**Document extract**
START

They explain the critical legal differences between an asset purchase and a stock purchase, detailing when it is strategically wise to absorb an entity's history (and liabilities) to capture goodwill and vendor relationships. Sahil and Pankaj also dive into the due diligence process—highlighting exactly where sellers bury their "bodies," from padded EBITDA numbers and chaotic cap tables to retroactive labor compliance violations. Finally, they discuss the emotional psychology of deal-making and why buyers must ruthlessly ignore sellers who use "trust" to avoid hard questions.


Takeaways

  • Asset vs. Stock: In an asset purchase, you are extracting the valuable pieces of a company (like IP or equipment) into a new container. In a stock purchase, you inherit the entire entity—meaning you gain their valuable goodwill and vendor history, but you also inherit all of their hidden liabilities and lawsuits.
  • Where Bodies are Buried: During the due diligence period, growing businesses must intensely scrutinize California labor compliance, hidden liens, and the true EBITDA. Sellers often run personal expenses (like cars or family health plans) through the company, artificially manipulating the profit margins.

END

**To-do list**
1) Can you reproduce the stretch of the acquisitions passage from "They explain the" through "avoid hard questions." word for word?
2) Will you rewrite the stretch of the records from their start through the line containing "Tout savoir (899, 64)" with "screenshot" changed to "screen capture" and everything else kept the same, leaving the pictures out?

**Given entries**
START

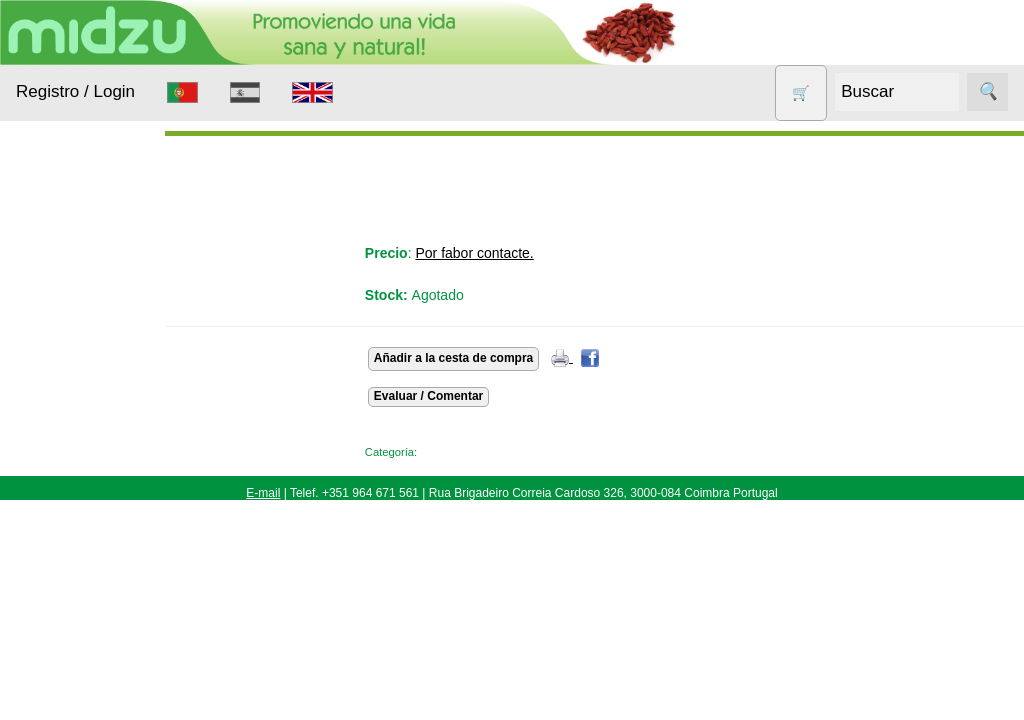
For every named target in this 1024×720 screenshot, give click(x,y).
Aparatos (70, 435)
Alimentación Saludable (83, 309)
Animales (71, 358)
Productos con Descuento (88, 623)
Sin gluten (73, 672)
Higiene (65, 473)
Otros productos (93, 573)
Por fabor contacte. (510, 253)
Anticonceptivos (92, 396)
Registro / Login (75, 91)
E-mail (263, 493)
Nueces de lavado (76, 524)
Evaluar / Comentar (463, 396)
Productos (47, 248)
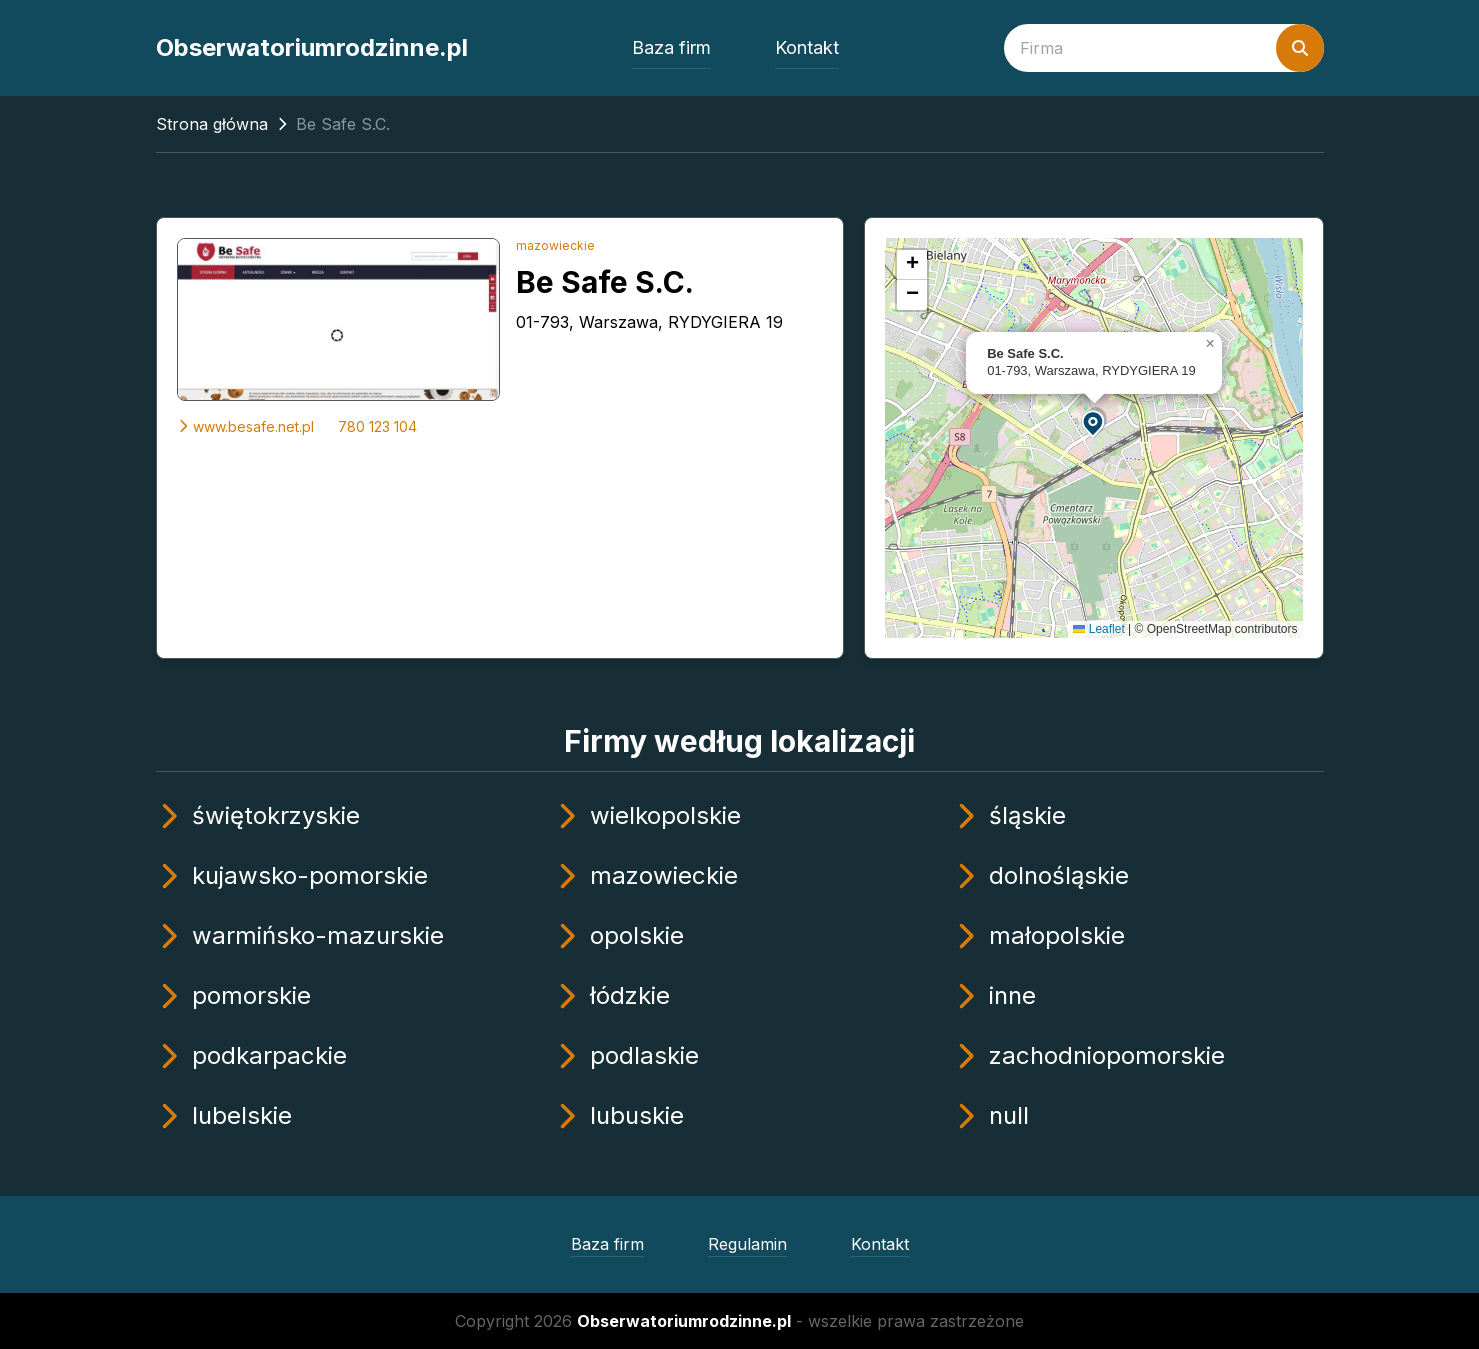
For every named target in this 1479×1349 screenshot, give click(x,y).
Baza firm (671, 47)
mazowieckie (555, 245)
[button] (1094, 422)
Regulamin (747, 1244)
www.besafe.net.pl (245, 426)
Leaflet (1098, 629)
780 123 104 (377, 426)
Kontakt (807, 47)
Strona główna (212, 124)
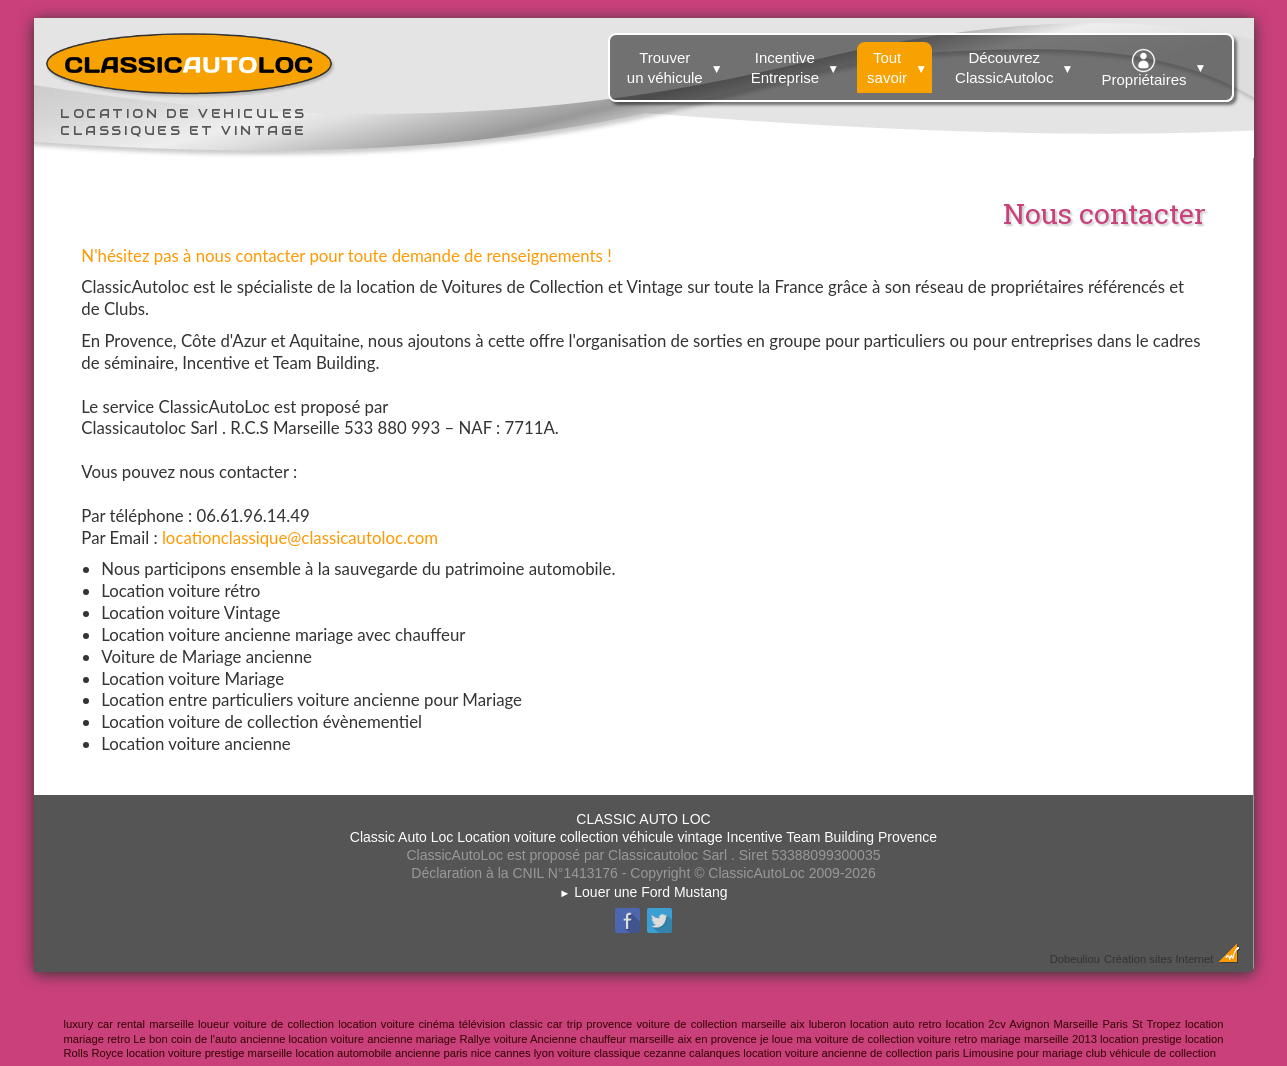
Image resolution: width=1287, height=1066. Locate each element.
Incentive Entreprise (797, 64)
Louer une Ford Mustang (643, 892)
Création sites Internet (1158, 959)
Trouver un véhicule (677, 64)
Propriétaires (1156, 65)
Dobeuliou (1075, 959)
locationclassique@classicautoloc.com (300, 537)
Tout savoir (899, 64)
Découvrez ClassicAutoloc (1016, 64)
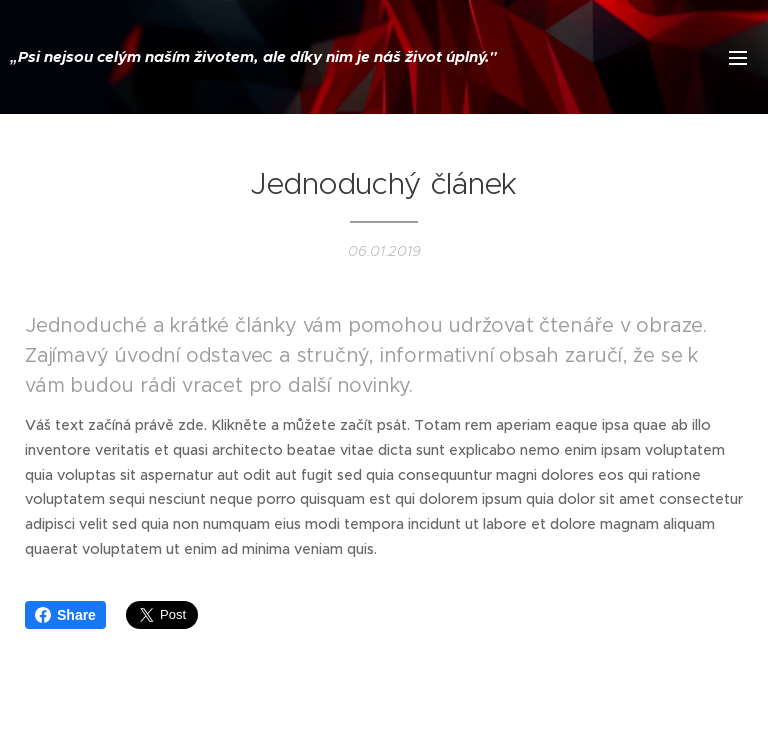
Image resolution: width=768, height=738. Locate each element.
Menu (738, 58)
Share (65, 615)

END

**Outputs in order**
1)
They explain the critical legal differences between an asset purchase and a stock purchase, detailing when it is strategically wise to absorb an entity's history (and liabilities) to capture goodwill and vendor relationships. Sahil and Pankaj also dive into the due diligence process—highlighting exactly where sellers bury their "bodies," from padded EBITDA numbers and chaotic cap tables to retroactive labor compliance violations. Finally, they discuss the emotional psychology of deal-making and why buyers must ruthlessly ignore sellers who use "trust" to avoid hard questions.

2)
For every named target in this 1024×720 screen capture, give click(x,y).
Aparatos (70, 435)
Alimentación Saludable (83, 309)
Animales (71, 358)
Productos con Descuento (88, 623)
Sin gluten (73, 672)
Higiene (65, 473)
Otros productos (93, 573)
Por fabor contacte. (510, 253)
Anticonceptivos (92, 396)
Registro / Login (75, 91)
E-mail (263, 493)
Nueces de lavado (76, 524)
Evaluar / Comentar (463, 396)
Productos (47, 248)
For every named target in this 1479×1349 screen capture, give click(x,y).
Baza firm (671, 47)
mazowieckie (555, 245)
[button] (1094, 422)
Regulamin (747, 1244)
www.besafe.net.pl (245, 426)
Leaflet (1098, 629)
780 123 104 (377, 426)
Kontakt (807, 47)
Strona główna (212, 124)
Image resolution: width=1287, height=1066. Locate each element.
Incentive Entreprise (797, 64)
Louer une Ford Mustang (643, 892)
Création sites Internet (1158, 959)
Trouver un véhicule (677, 64)
Propriétaires (1156, 65)
Dobeuliou (1075, 959)
locationclassique@classicautoloc.com (300, 537)
Tout savoir (899, 64)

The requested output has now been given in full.